Remplacez « science économique » par « économie politique » dans la partie du texte fourni qui s'ouvre sur les mots contenant « Vient de paraître » et se termine par « cette affirmation irréaliste. ». Redonnez cette partie avec ce seul changement.

■ Texte fourni

--*--

120 - Vendredi 5 février 2010, épisode 17

Vient de paraître

La nouvelle comptabilité publique de Jean-Bernard Mattret. Après avoir cliqué sur ce lien ci-dessus, saisir dans le champ Recherche du site de l’éditeur le titre de l’ouvrage ou le nom de son auteur. Jean-Bernard Mattret, docteur en droit et en techniques comptables et financières, est membre du comité de relecture de l’Atelier.

 

Le feuilleton de science économique

L’entreprise n’est pas inéluctablement asservie à un maximum à l’avantage de ses propriétaires et dirigeants.

Cette proposition 3.2 serait par trop angélique. Mieux vaudrait la tenir hors du champ de la science économique.

1. Peter F. Drucker oppose une argumentation à qui juge cette affirmation irréaliste.

L'extrait reproduit en appendice C302 permet d'en juger. Nous recommandons d'en prendre connaissance.

2. L'impératif du maximum de profit est antilibéral.

La liberté d'entreprendre comporte le libre choix de fins licites. Quand le maximum de profit est élevé au rang d'un impératif, le libre choix des fins est moins pratiqué. L'exercice de la liberté d'entreprendre s'en trouve appauvri. Les réductions de concurrence prolifèrent. Il faut, en effet, ces réductions à la systématisation d'abus.

3. L'alternative du maximum de plus-values est encore plus contestable.

--*--

■ Items fournis

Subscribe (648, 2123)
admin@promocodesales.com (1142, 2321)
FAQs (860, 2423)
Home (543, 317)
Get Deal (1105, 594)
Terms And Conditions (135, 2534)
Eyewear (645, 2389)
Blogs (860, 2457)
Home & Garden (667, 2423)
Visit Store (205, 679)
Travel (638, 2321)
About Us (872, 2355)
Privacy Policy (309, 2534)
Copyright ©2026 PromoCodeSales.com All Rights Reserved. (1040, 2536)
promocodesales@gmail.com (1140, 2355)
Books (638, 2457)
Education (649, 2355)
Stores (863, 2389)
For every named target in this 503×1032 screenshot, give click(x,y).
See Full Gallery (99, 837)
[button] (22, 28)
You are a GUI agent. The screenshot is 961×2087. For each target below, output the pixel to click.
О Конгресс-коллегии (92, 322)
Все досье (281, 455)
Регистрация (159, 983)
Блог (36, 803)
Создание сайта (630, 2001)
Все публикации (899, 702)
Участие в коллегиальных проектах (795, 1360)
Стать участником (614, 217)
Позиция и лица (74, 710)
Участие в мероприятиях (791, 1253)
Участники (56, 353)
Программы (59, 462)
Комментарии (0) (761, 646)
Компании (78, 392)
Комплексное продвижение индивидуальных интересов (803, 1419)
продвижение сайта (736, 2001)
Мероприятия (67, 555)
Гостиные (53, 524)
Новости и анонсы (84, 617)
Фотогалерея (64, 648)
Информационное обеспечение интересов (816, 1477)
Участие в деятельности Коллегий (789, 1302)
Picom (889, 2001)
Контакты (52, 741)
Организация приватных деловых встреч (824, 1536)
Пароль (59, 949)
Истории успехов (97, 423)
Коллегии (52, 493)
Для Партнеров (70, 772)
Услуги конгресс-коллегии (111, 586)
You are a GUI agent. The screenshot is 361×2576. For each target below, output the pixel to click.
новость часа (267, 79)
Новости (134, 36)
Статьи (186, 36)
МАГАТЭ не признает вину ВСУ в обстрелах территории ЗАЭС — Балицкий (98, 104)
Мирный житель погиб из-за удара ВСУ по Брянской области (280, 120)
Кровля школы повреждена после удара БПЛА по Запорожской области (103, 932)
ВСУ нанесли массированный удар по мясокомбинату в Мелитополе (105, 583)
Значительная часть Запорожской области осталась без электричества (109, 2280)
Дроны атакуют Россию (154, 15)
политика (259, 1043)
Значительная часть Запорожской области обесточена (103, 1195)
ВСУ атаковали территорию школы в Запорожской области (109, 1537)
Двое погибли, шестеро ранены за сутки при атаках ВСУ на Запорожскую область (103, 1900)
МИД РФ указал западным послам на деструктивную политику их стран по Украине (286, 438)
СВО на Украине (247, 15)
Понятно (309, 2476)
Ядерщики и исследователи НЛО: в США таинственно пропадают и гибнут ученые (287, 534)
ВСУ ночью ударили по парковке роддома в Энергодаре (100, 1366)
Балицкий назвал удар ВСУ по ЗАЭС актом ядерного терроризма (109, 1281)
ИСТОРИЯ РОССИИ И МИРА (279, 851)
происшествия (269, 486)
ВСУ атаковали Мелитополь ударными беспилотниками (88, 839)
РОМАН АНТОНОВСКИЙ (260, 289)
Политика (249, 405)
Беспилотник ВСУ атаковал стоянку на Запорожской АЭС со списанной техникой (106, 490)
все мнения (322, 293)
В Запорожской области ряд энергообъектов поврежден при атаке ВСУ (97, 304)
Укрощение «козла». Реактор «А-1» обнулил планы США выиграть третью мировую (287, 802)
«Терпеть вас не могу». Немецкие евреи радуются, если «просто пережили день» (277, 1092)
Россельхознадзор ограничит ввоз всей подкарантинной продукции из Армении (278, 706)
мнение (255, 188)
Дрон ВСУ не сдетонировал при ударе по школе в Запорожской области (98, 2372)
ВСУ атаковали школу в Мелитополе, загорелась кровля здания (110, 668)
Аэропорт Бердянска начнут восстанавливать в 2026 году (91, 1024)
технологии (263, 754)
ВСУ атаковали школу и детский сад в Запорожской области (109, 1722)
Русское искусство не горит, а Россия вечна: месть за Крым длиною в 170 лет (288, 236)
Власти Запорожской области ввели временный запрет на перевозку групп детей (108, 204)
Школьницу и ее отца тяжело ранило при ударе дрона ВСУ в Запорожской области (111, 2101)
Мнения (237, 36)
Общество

--*--

■ Réponse
Vient de paraître

La nouvelle comptabilité publique de Jean-Bernard Mattret. Après avoir cliqué sur ce lien ci-dessus, saisir dans le champ Recherche du site de l’éditeur le titre de l’ouvrage ou le nom de son auteur. Jean-Bernard Mattret, docteur en droit et en techniques comptables et financières, est membre du comité de relecture de l’Atelier.

 

Le feuilleton de économie politique

L’entreprise n’est pas inéluctablement asservie à un maximum à l’avantage de ses propriétaires et dirigeants.

Cette proposition 3.2 serait par trop angélique. Mieux vaudrait la tenir hors du champ de la économie politique.

1. Peter F. Drucker oppose une argumentation à qui juge cette affirmation irréaliste.